Phragmites australis ssp. americanus is native to inland marshes, lakes, and some coastal areas throughout North America except the Southeast, where it rarely forms dense stands.

Appearance

Phragmities australis grows up to 20 feet tall, and has thick stems with many hollow segments. Its alternate rigid leaves are flat, non-hairy, grow 6” to 28” in length, and taper to a spiny point. The tan-brown purplish flower clusters are large tufted drooping plumes 6” to 20” long.

Distinguishing the two genotypes can be difficult and depends on careful measurement of flower parts called glumes and ligules, along with other traits.

In the native type, leaves are lighter yellow green. When leaf sheaths die, especially from the dead lower nodes on the stalk, reddish-purple stem internodes are exposed. The stems sometimes have black native fungal spots.

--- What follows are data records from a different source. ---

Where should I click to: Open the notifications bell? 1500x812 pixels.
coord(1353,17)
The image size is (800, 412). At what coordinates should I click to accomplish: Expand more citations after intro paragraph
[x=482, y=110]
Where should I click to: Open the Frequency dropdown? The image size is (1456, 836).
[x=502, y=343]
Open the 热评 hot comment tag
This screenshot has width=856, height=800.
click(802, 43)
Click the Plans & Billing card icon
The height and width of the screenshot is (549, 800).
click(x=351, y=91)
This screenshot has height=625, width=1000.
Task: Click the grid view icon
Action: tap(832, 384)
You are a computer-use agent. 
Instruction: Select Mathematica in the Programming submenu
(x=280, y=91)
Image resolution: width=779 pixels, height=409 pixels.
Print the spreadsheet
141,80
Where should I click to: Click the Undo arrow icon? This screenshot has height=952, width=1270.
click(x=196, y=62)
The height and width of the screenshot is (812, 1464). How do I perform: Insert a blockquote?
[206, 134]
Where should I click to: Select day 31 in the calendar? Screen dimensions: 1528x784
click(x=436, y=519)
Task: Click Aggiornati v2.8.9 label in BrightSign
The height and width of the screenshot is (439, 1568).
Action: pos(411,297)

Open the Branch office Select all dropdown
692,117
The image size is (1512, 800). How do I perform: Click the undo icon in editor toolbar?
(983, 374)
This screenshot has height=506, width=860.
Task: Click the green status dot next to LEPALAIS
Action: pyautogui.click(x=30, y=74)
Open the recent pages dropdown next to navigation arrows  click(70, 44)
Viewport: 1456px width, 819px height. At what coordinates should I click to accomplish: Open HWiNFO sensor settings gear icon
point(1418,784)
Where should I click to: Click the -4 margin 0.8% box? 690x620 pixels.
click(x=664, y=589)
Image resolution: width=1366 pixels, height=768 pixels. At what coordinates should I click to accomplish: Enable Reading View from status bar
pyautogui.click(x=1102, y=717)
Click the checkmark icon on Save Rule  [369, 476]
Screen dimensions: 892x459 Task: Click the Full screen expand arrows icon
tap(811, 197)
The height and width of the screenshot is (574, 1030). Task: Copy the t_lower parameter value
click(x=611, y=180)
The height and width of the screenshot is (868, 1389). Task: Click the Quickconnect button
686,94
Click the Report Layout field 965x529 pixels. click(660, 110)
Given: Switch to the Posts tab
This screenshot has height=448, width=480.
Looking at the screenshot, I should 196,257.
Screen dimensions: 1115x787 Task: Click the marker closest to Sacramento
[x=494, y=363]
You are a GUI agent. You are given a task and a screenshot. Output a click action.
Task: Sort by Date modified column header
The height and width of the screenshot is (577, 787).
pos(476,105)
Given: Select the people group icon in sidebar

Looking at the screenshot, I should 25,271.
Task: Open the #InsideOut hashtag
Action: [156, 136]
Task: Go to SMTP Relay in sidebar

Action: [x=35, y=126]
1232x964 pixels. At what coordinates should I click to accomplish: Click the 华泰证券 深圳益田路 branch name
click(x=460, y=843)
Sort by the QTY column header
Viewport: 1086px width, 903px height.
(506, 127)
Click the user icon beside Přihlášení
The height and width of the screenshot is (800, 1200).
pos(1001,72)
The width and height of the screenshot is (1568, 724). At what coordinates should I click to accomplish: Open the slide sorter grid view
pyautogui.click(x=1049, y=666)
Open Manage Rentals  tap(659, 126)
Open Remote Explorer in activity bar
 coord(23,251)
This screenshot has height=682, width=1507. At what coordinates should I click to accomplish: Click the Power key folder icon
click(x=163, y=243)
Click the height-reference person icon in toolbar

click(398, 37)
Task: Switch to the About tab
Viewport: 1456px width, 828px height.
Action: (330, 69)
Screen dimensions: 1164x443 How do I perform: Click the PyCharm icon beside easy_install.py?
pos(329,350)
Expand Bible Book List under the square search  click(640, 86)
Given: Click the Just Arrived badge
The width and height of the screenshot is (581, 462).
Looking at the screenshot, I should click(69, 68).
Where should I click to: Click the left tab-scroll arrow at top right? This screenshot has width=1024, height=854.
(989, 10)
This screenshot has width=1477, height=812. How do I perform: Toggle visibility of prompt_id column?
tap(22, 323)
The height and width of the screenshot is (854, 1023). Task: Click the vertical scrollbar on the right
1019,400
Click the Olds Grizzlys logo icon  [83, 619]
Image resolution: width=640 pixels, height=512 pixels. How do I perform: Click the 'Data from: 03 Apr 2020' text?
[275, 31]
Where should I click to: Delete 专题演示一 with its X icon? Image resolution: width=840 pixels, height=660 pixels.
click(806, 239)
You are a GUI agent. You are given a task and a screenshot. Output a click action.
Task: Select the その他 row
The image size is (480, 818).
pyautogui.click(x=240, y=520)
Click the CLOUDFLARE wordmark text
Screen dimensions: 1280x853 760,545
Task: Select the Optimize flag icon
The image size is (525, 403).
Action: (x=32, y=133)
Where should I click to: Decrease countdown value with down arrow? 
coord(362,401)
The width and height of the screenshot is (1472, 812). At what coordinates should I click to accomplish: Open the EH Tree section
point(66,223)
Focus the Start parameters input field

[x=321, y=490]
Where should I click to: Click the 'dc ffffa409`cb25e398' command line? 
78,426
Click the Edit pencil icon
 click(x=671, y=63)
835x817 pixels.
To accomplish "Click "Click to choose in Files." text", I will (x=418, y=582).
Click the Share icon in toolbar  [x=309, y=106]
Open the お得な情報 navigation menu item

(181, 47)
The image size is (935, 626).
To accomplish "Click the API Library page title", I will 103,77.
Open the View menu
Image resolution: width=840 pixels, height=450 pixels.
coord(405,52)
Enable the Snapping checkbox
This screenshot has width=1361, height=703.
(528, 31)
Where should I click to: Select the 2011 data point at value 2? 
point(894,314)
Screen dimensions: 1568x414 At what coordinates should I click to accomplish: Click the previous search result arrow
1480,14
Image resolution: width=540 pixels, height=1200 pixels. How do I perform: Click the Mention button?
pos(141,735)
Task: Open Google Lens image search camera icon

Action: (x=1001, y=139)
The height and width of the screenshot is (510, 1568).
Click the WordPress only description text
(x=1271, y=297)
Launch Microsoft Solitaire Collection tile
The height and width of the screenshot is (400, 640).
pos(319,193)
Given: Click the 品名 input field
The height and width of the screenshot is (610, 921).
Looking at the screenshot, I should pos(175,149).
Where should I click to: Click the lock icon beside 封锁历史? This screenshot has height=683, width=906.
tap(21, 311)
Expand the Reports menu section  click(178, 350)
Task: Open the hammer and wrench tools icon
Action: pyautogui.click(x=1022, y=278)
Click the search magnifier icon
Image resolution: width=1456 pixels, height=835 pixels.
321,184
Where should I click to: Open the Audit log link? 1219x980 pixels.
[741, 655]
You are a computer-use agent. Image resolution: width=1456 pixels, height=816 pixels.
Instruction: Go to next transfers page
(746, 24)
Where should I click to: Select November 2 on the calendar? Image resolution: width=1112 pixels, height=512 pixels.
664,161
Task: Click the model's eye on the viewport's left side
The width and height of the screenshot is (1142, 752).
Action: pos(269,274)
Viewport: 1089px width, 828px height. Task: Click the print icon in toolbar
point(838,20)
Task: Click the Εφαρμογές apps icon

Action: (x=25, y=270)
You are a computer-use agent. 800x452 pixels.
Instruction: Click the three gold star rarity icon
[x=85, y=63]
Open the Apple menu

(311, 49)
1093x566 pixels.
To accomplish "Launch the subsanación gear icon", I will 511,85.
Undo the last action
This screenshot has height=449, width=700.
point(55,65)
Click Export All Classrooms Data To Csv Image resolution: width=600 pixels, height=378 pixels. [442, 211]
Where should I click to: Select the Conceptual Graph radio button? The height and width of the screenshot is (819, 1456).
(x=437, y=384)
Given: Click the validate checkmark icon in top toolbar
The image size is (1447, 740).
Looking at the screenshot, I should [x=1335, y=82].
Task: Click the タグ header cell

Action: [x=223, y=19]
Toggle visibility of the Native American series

In the introduced type, leaves are darker blue-green with tightly-adhered leaf sheaths. They have rougher and more yellow internodes, which do not have fungal stem spots.

Common reed can prevent soil erosion and remove pollutants and sediment. It has been used for traditional crafts, instruments, tools, forage, and thatch. However, besides contributing to habitat loss outside of its native range, dead stems can be a fire hazard and present habitat for mosquito breeding.